▶ Task goal
Write out the entries below exactly, from the first line through the line containing "Action: coord(91,711)", with both ends included and the pictures left out.

▶ Given data
____________
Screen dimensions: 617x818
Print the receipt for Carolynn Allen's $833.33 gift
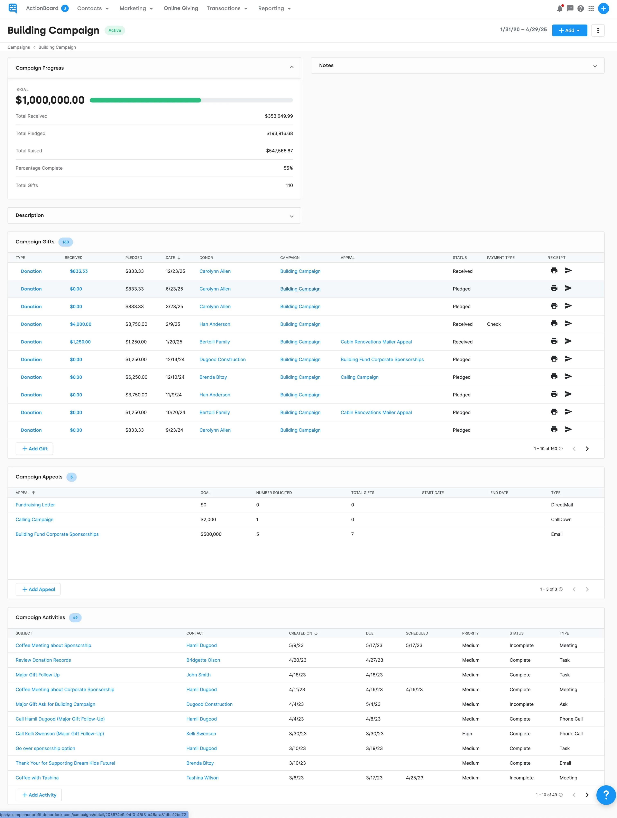click(x=554, y=271)
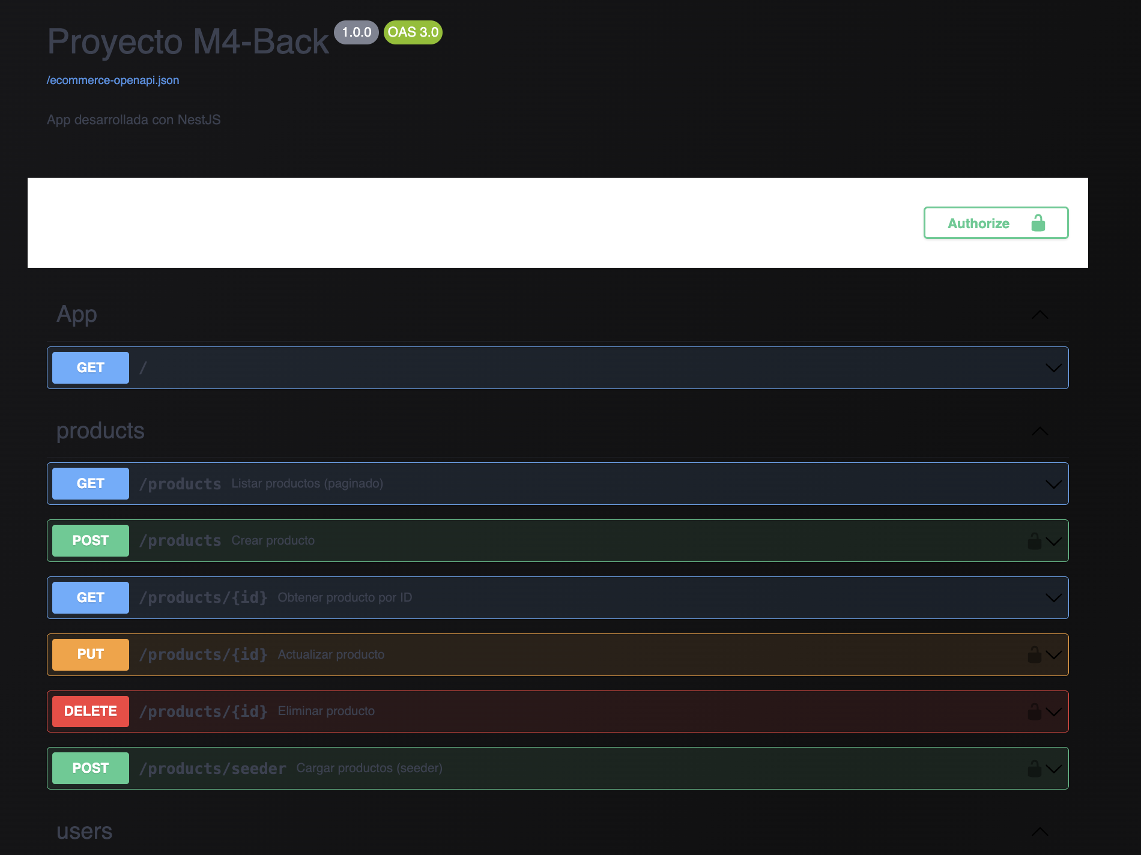This screenshot has height=855, width=1141.
Task: Click the red DELETE method badge
Action: coord(91,711)
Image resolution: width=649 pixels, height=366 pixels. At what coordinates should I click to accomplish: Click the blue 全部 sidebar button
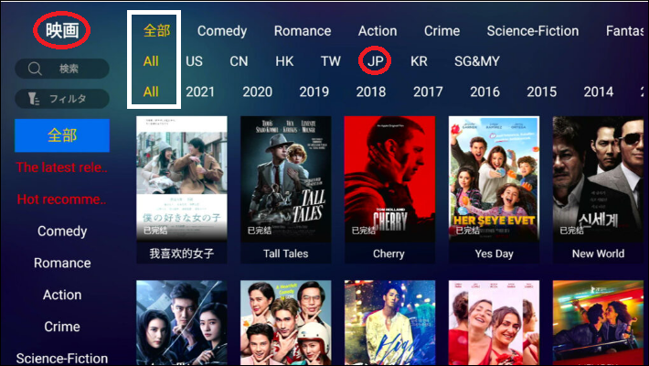62,135
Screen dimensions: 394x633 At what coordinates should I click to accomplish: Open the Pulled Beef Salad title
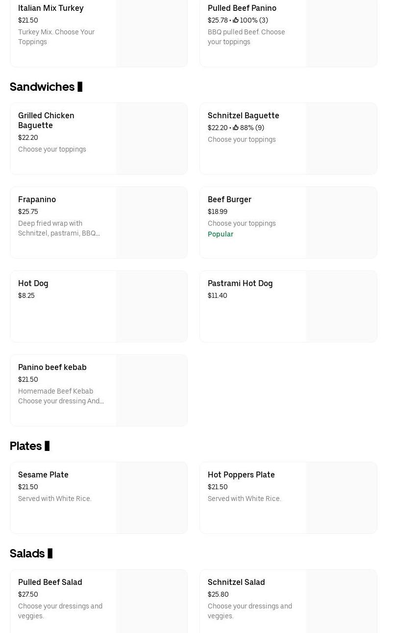50,582
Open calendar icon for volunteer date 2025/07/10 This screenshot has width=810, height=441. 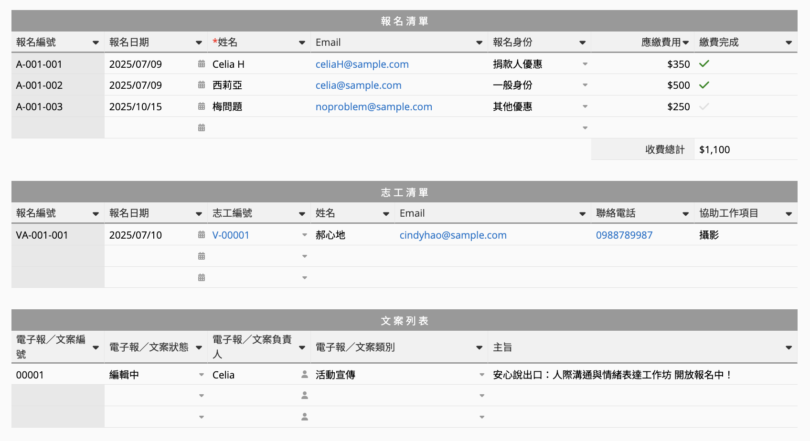pos(202,235)
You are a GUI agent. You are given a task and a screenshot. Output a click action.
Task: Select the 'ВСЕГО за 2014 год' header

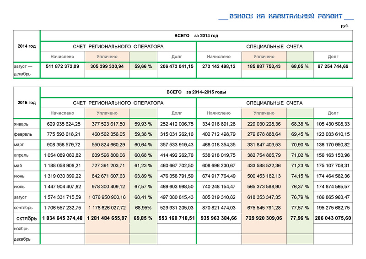click(x=196, y=36)
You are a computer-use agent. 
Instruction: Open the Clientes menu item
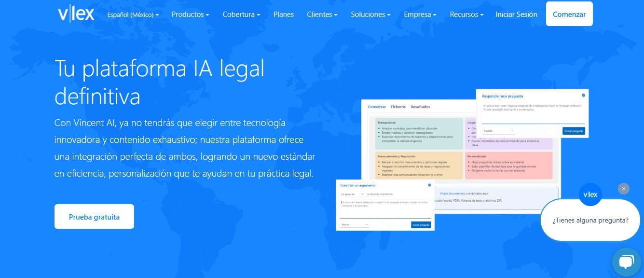point(322,14)
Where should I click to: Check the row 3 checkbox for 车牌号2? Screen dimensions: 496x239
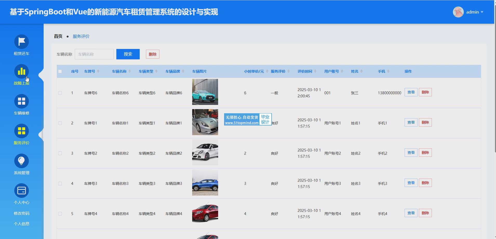60,154
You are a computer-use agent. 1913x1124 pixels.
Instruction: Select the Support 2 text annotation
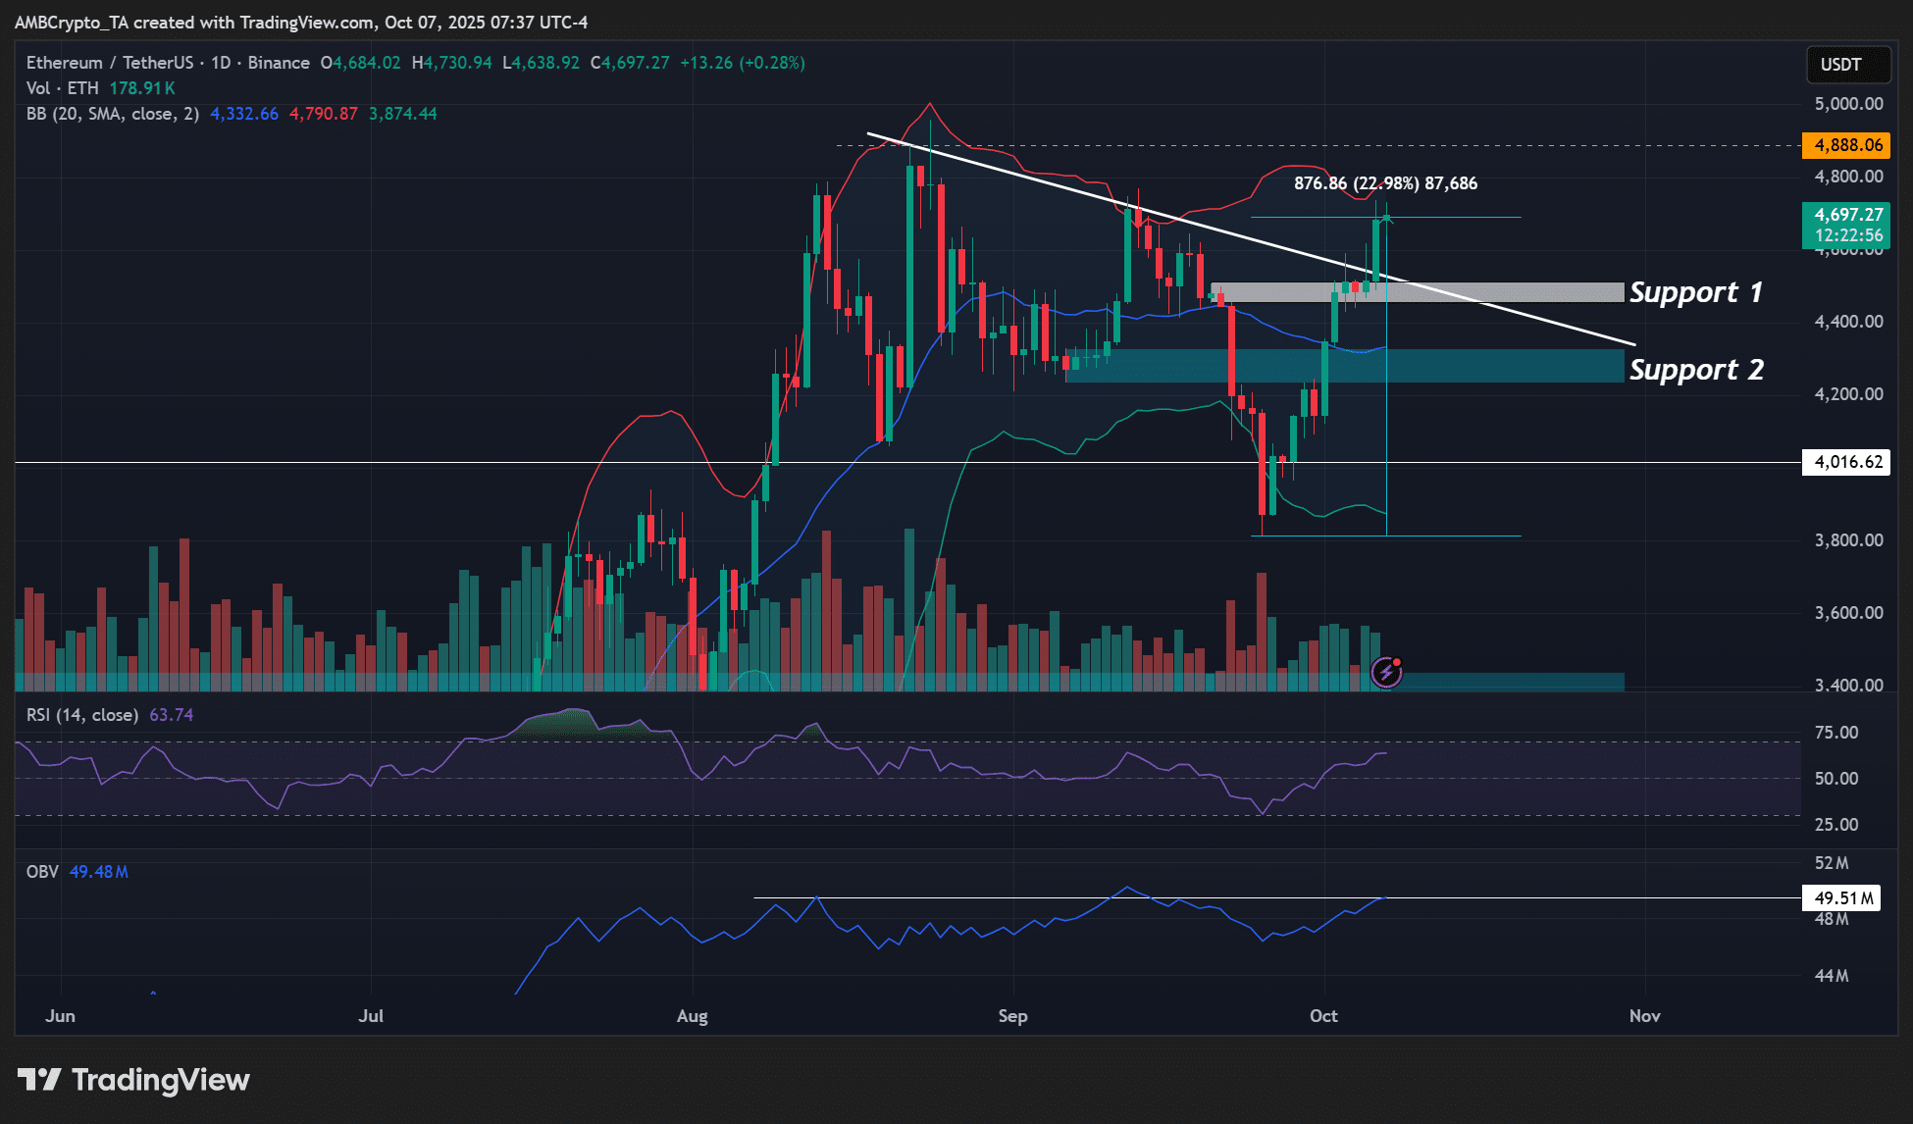1695,370
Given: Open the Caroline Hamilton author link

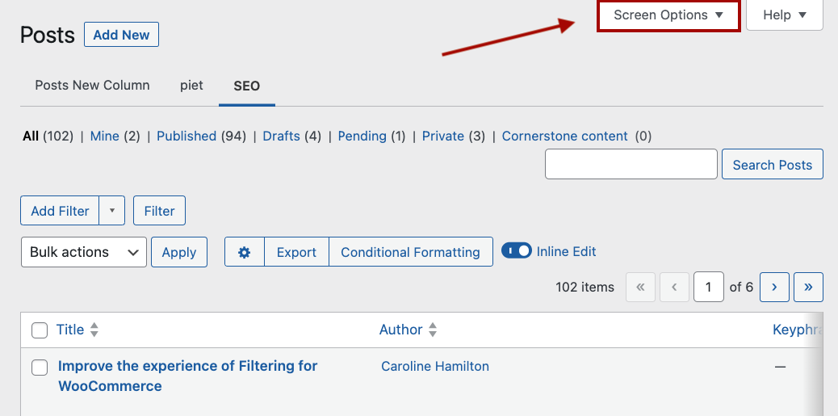Looking at the screenshot, I should tap(435, 366).
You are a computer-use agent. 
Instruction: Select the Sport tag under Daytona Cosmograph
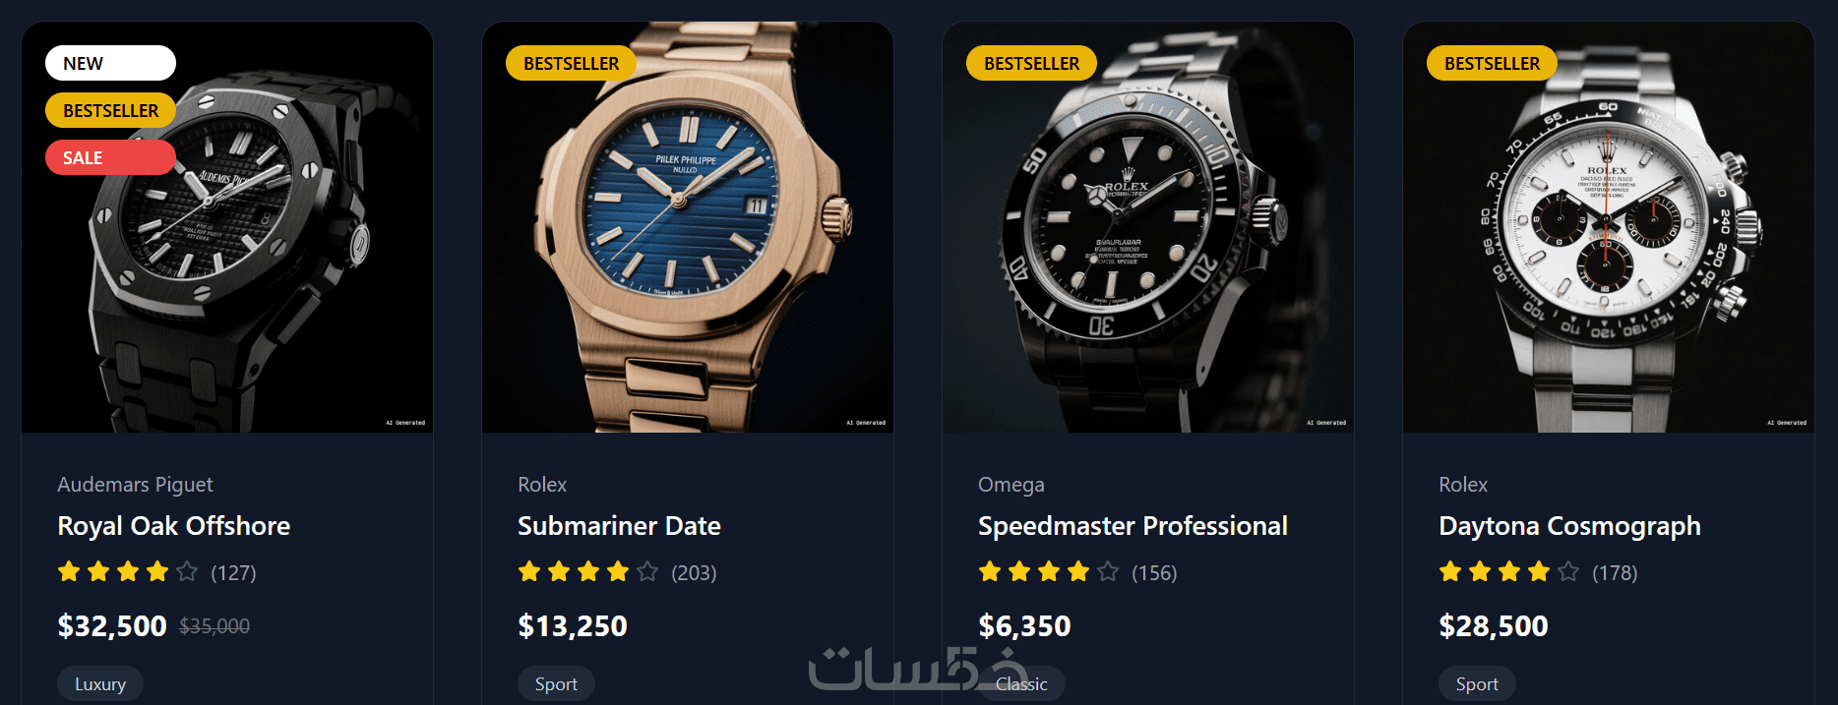(1477, 684)
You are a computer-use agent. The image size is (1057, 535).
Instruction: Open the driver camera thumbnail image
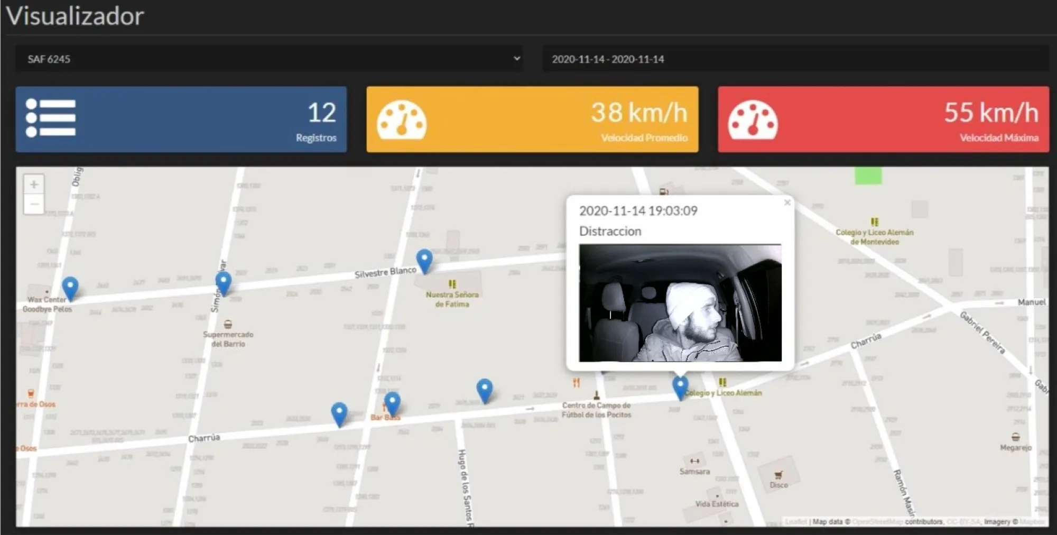point(680,303)
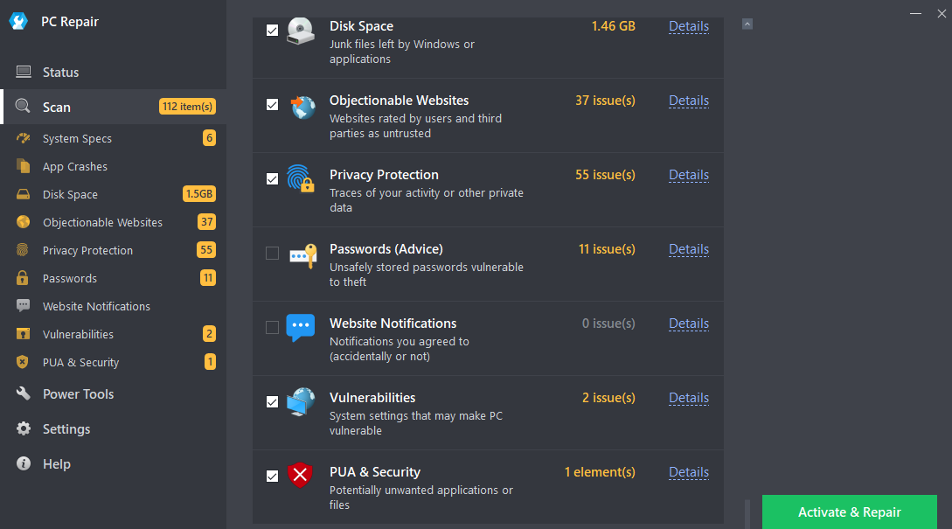The image size is (952, 529).
Task: Enable the Passwords (Advice) checkbox
Action: 272,254
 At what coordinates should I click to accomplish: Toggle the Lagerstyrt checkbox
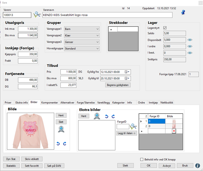coord(165,28)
____________
▶ Response below
Screen dimensions: 617x818
Print the receipt for Carolynn Allen's $833.33 gift
click(x=554, y=271)
This screenshot has height=855, width=1141.
Task: Click the red DELETE method badge
Action: coord(91,711)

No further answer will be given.